Working with Documents#

Passwords & Security#

A document may require a password if it is protected. To check this use the needsPassword method as follows:

EXAMPLE

let needsPassword = document.needsPassword()

To provide a password use the authenticatePassword method as follows:

EXAMPLE

let auth = document.authenticatePassword("abracadabra")

See the authenticate password return values for what the return value means.

Document Metadata#

Get Metadata#

You can get metadata for a document using the getMetaData method.

The common keys are: format, encryption, info:ModDate, and info:Title.

EXAMPLE

const format = document.getMetaData("format")
const modificationDate = document.getMetaData("info:ModDate")
const author = document.getMetaData("info:Author")

Set Metadata#

You can set metadata for a document using the setMetaData method.

EXAMPLE

document.setMetaData("info:Author", "Jane Doe")

Get the Document Page Count#

Count the number of pages in the document.

EXAMPLE

const numPages = document.countPages()

Load a Page of a Document#

To load a page of a document use the PDFDocument loadPage method to return a page instance.

EXAMPLE

// load the 1st page of the document
let page = document.loadPage(0)

Extracting Document Text#

To get the text for an entire document we can retrieve StructuredText objects as JSON for each page as follows:

EXAMPLE

let i = 0
while (i < document.countPages()) {
    const page = document.loadPage(i)
    const json = page.toStructuredText("preserve-whitespace").asJSON()
    console.log(`json=${json}`)
    i++
}

StructuredText contains objects from a page that have been analyzed and grouped into blocks, lines and spans.

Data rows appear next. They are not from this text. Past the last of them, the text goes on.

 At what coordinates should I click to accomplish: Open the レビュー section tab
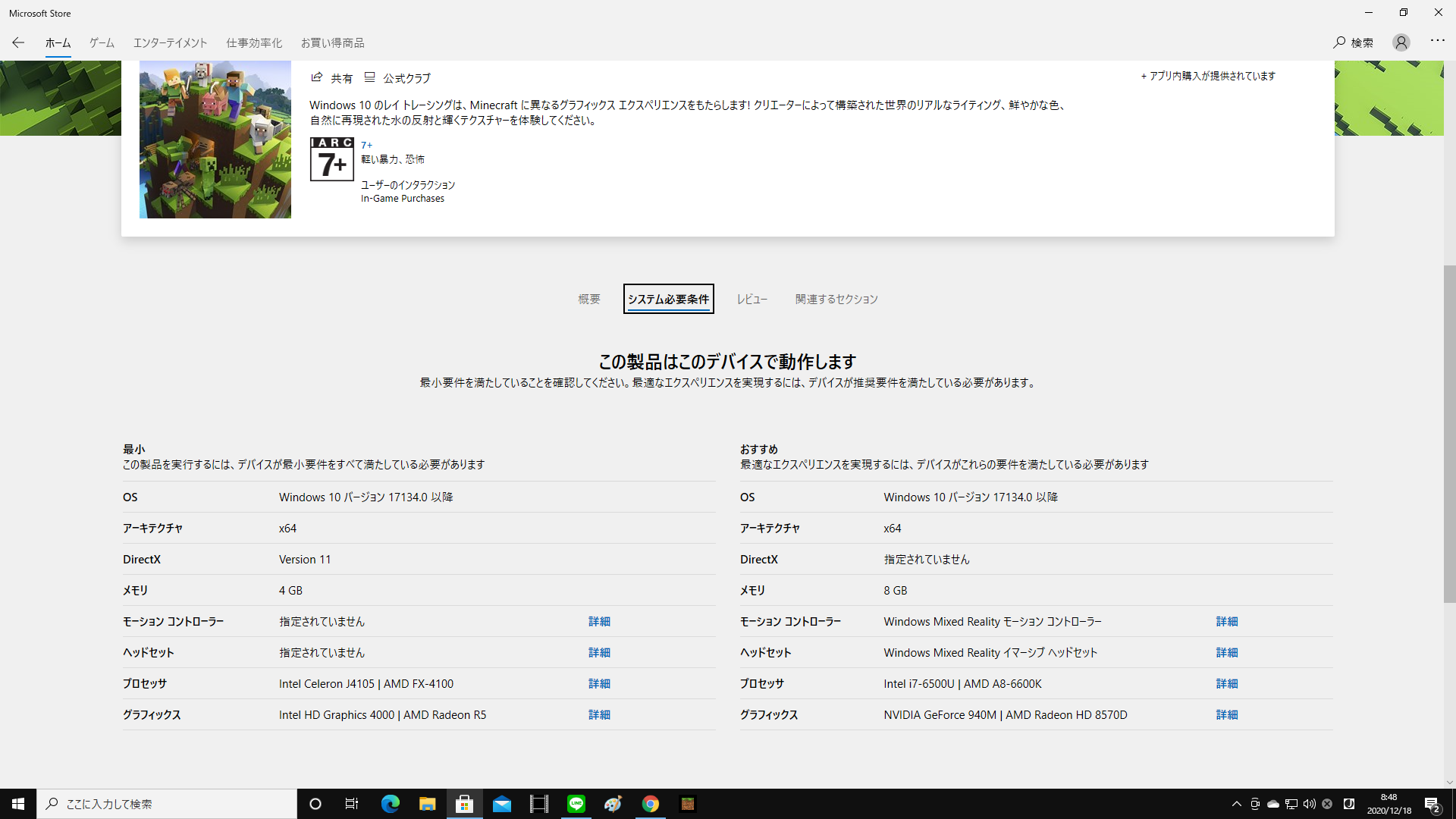click(x=752, y=299)
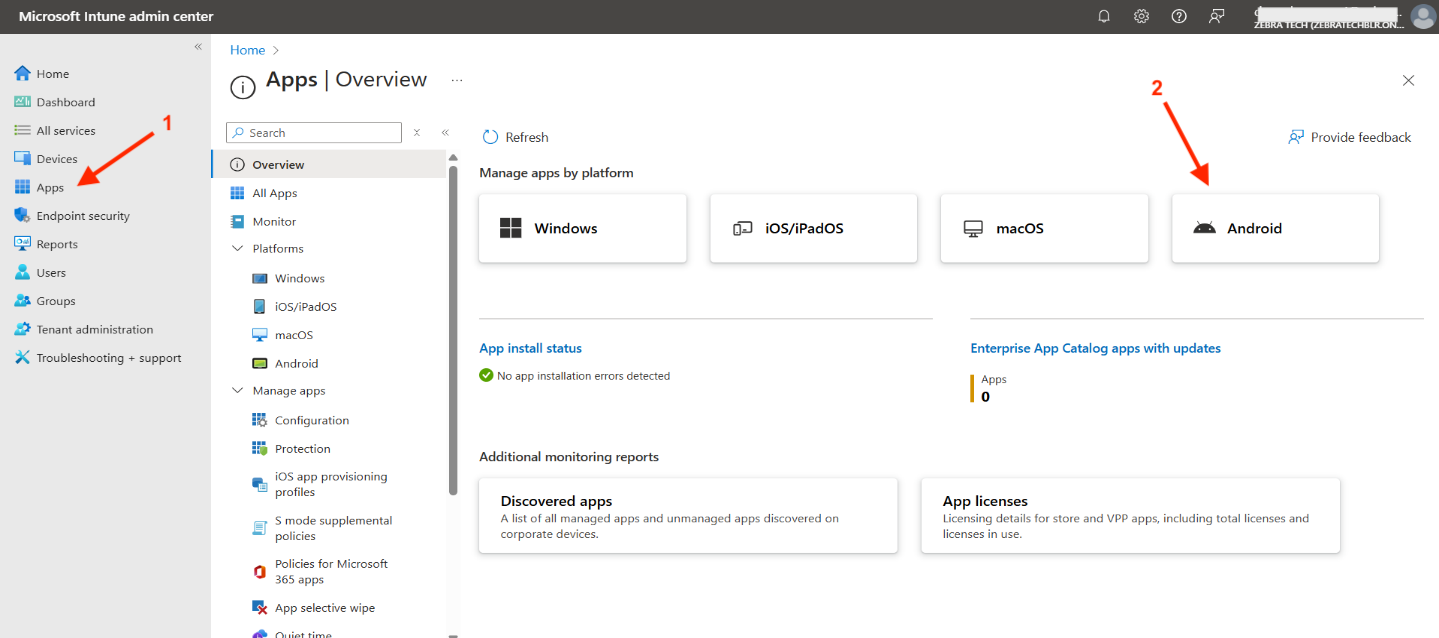Click the submenu vertical scrollbar
The height and width of the screenshot is (638, 1439).
coord(453,330)
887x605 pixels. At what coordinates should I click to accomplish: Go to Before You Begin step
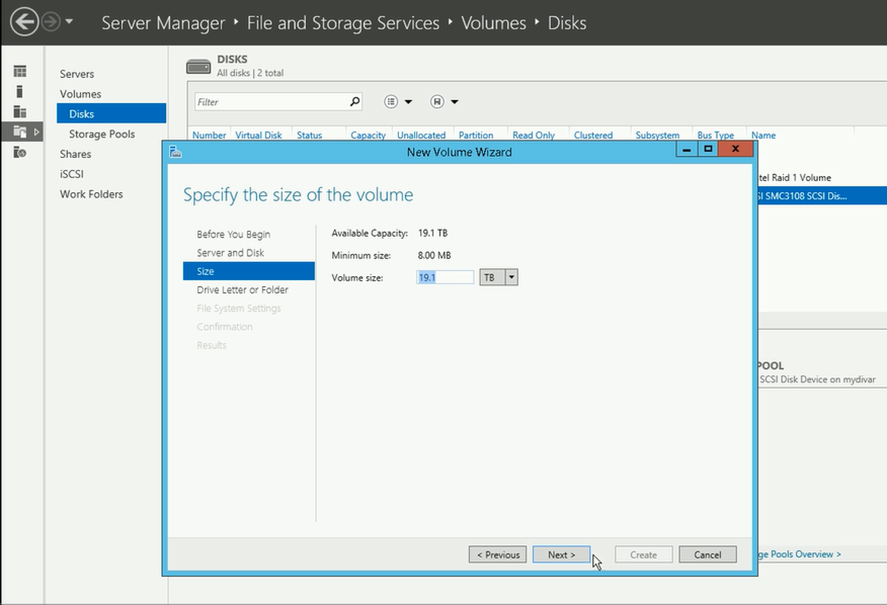[x=233, y=234]
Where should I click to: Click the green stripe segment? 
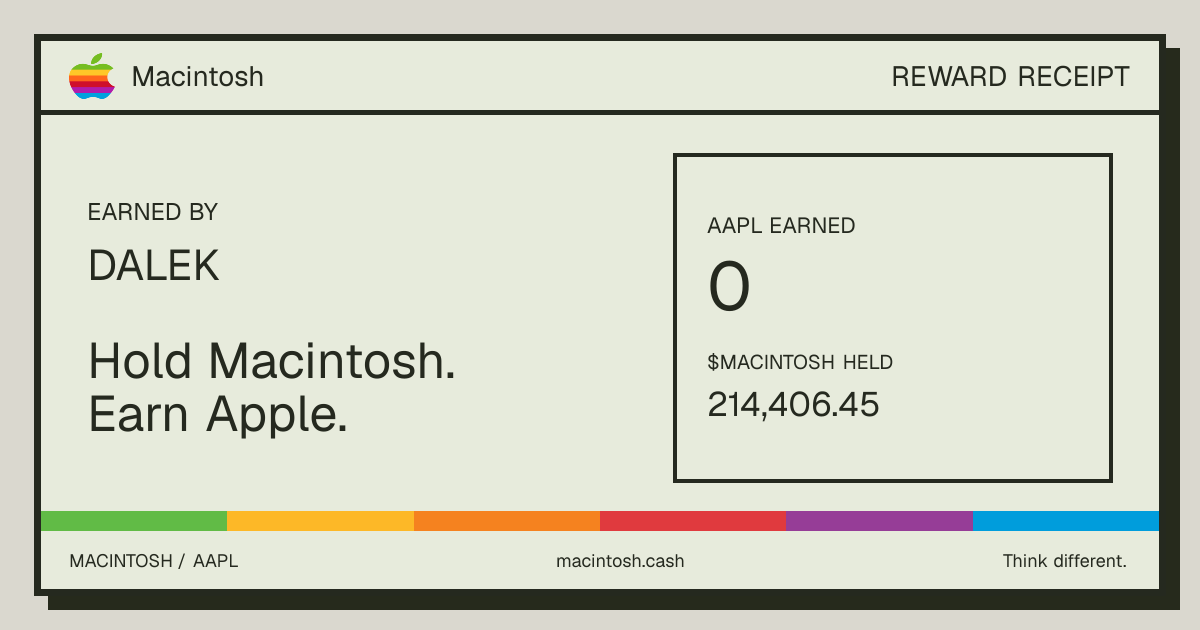click(x=134, y=521)
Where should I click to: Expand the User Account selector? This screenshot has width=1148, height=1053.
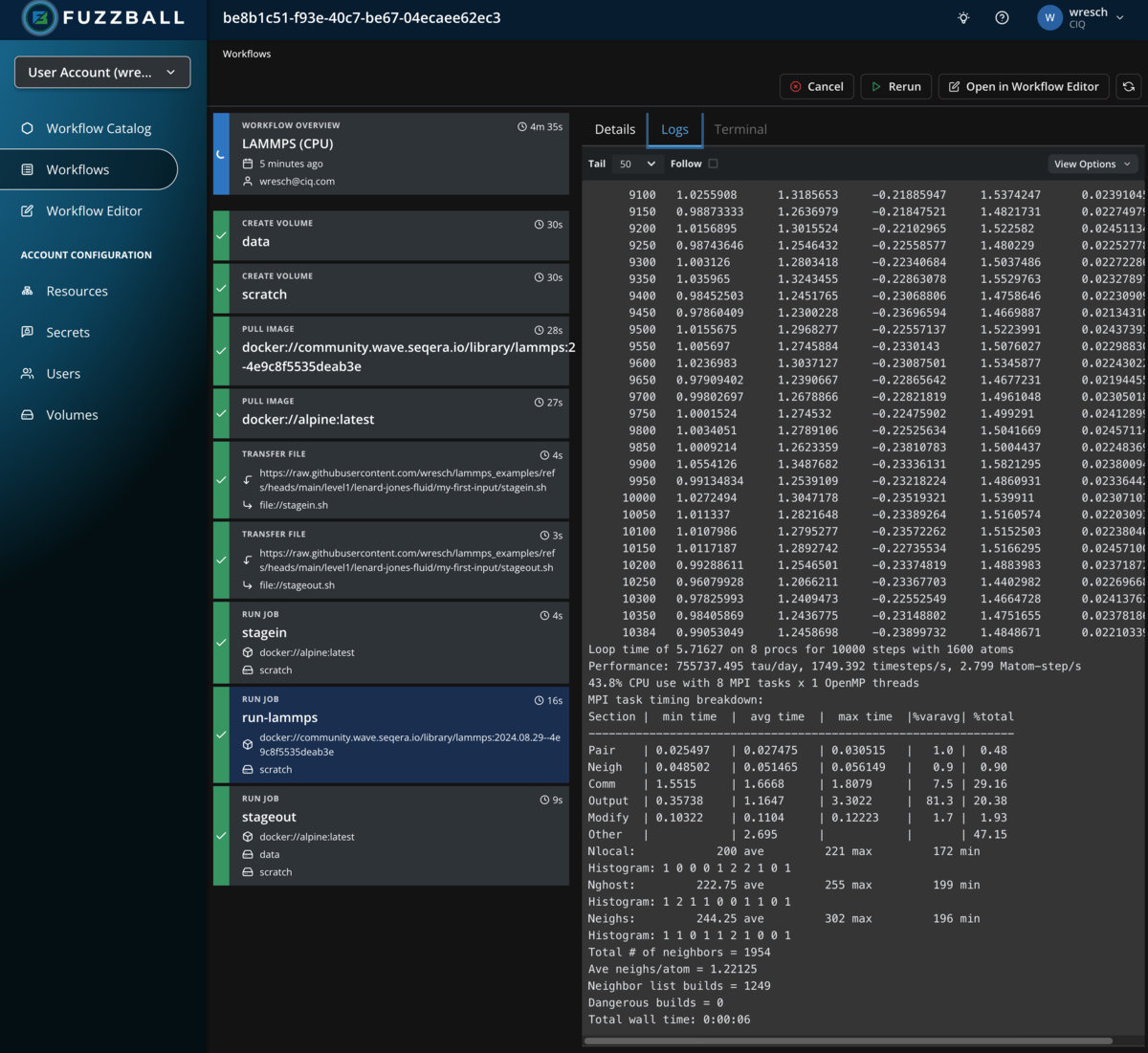pos(101,72)
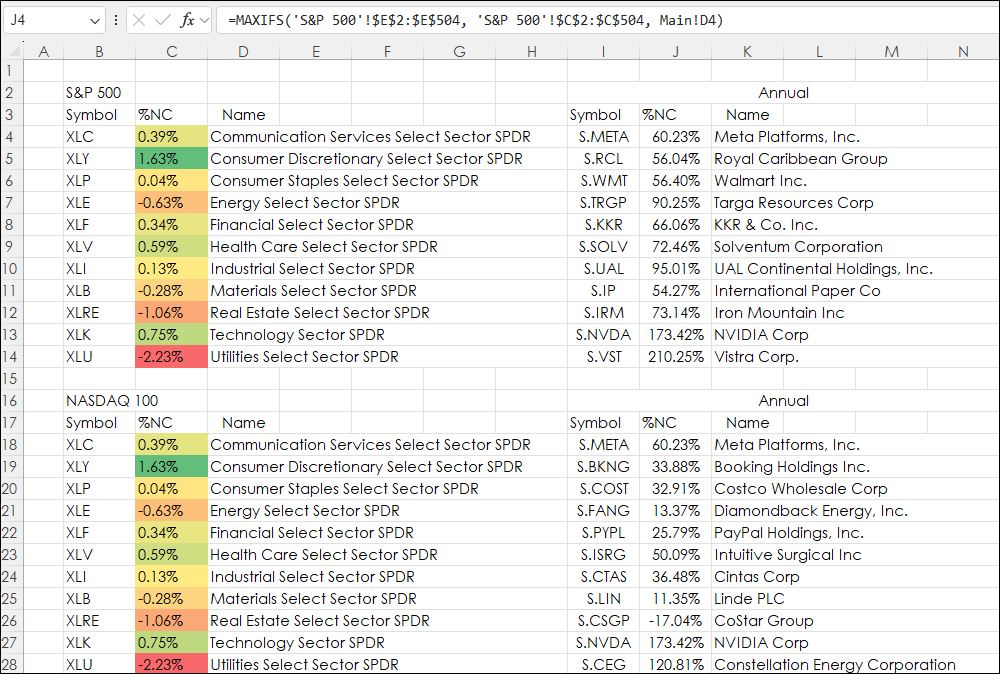
Task: Click the Insert Function fx icon
Action: pyautogui.click(x=188, y=20)
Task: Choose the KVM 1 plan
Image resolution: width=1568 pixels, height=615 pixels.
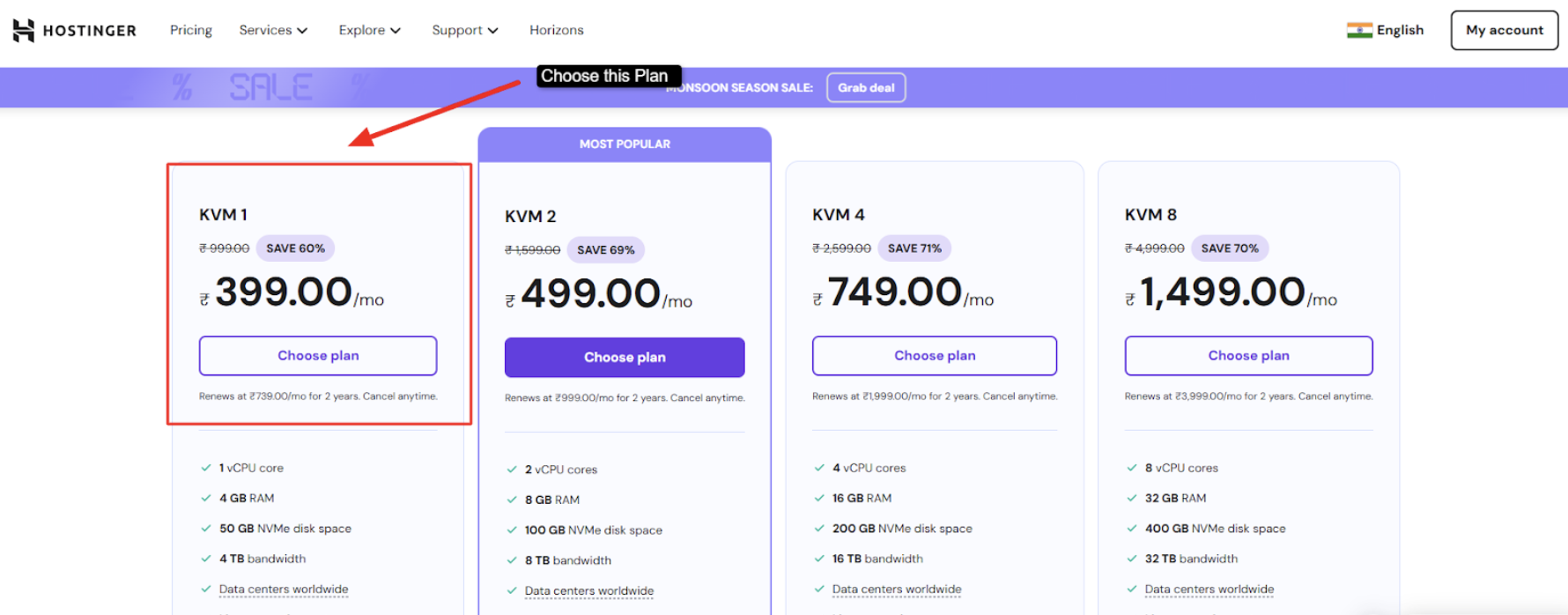Action: click(x=318, y=355)
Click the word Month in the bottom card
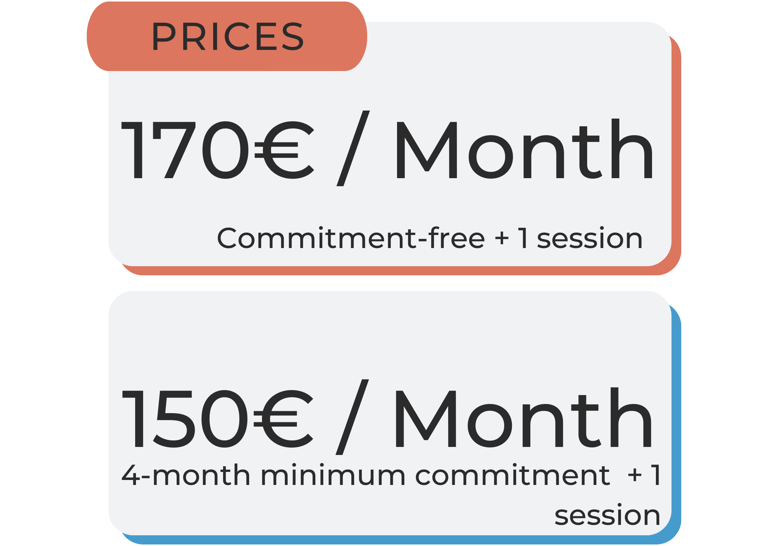The width and height of the screenshot is (768, 546). (524, 419)
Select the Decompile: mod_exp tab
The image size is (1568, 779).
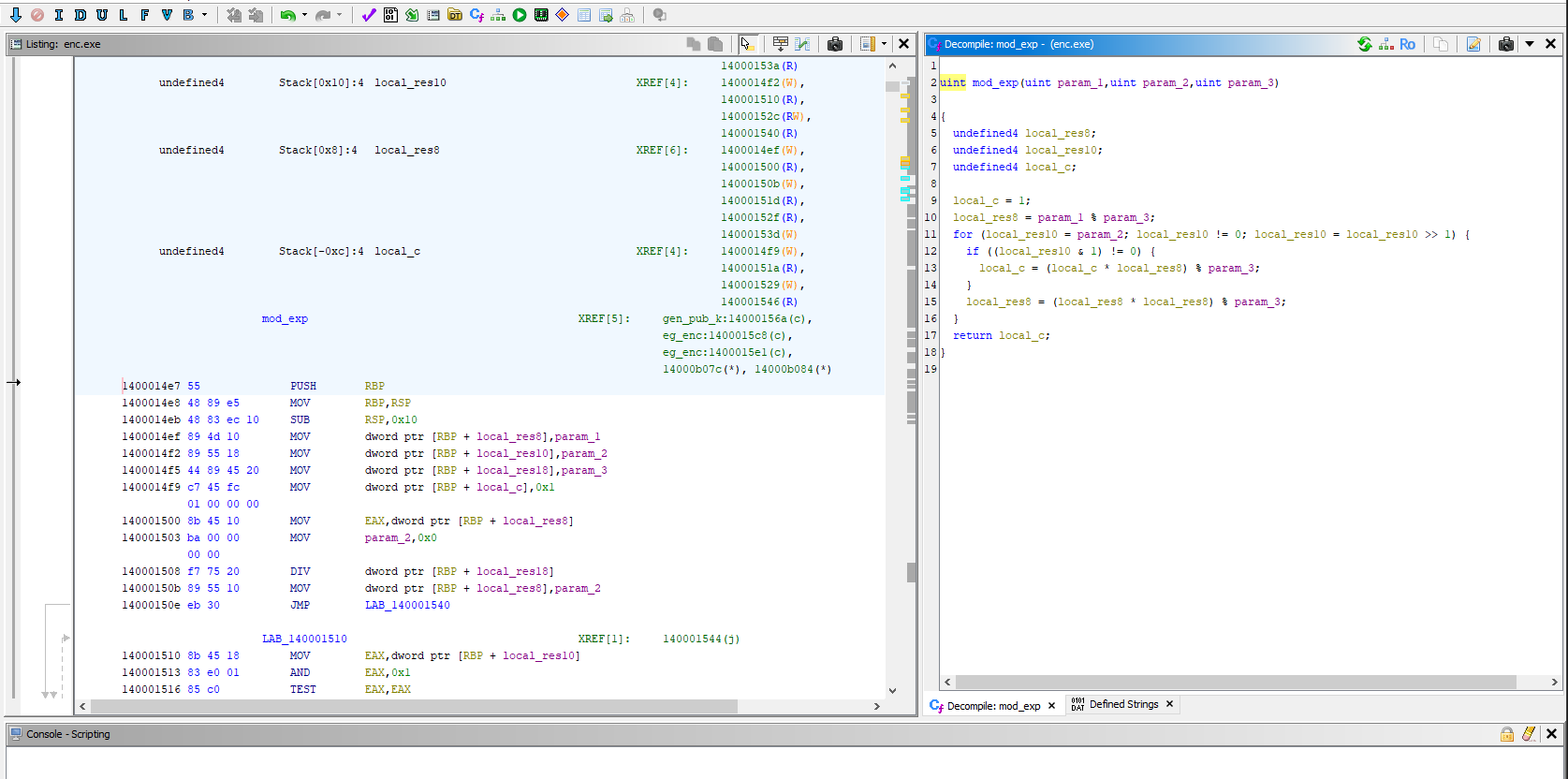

As such the JSON returned is structured and contains positional data and font data alongside text values, e.g.:

EXAMPLE

{
    "blocks": [
        {
            "type": "text",
            "bbox": {
                "x": 30,
                "y": 32,
                "w": 216,
                "h": 13
            },
            "lines": [
                {
                    "wmode": 0,
                    "bbox": {
                        "x": 30,
                        "y": 32,
                        "w": 216,
                        "h": 13
                    },
                    "font": {
                        "name": "FKGYDX+Arial",
                        "family": "sans-serif",
                        "weight": "normal",
                        "style": "normal",
                        "size": 12
                    },
                    "x": 30,
                    "y": 43,
                    "text": "Welcome to the Node server test.pdf file."
                }
            ]
        },
        {
            "type": "text",
            "bbox": {
                "x": 30,
                "y": 68,
                "w": 190,
                "h": 13
            },
            "lines": [
                {
                    "wmode": 0,
                    "bbox": {
                        "x": 30,
                        "y": 68,
                        "w": 190,
                        "h": 13
                    },
                    "font": {
                        "name": "FKGYDX+Arial",
                        "family": "sans-serif",
                        "weight": "normal",
                        "style": "normal",
                        "size": 12
                    },
                    "x": 30,
                    "y": 79,
                    "text": "Sorry there is not much to see here!"
                }
            ]
        },
        {
            "type": "text",
            "bbox": {
                "x": 568,
                "y": 31,
                "w": 6,
                "h": 13
            },
            "lines": [
                {
                    "wmode": 0,
                    "bbox": {
                        "x": 568,
                        "y": 31,
                        "w": 6,
                        "h": 13
                    },
                    "font": {
                        "name": "YDTIJL+Arial",
                        "family": "sans-serif",
                        "weight": "normal",
                        "style": "normal",
                        "size": 12
                    },
                    "x": 568,
                    "y": 42,
                    "text": "1"
                }
            ]
        },
        {
            "type": "text",
            "bbox": {
                "x": 28,
                "y": 744,
                "w": 84,
                "h": 19
            },
            "lines": [
                {
                    "wmode": 0,
                    "bbox": {
                        "x": 28,
                        "y": 744,
                        "w": 84,
                        "h": 19
                    },
                    "font": {
                        "name": "Arial",
                        "family": "sans-serif",
                        "weight": "normal",
                        "style": "normal",
                        "size": 14
                    },
                    "x": 28,
                    "y": 759,
                    "text": "Page 1 footer"
                }
            ]
        }
    ]
}

Extracting Document Annotations#

We can retrieve Annotation objects from document pages by querying each page with getAnnotations.

EXAMPLE

let i = 0
while (i < document.countPages()) {
    const page = document.loadPage(0)
    const annots = page.getAnnotations()
    console.log(`Page=${page}, Annotations=${annots}`)
    i++
}

“Baking” a Document#

If you need to flatten your document’s annotations and/or widgets this is known as “baking”.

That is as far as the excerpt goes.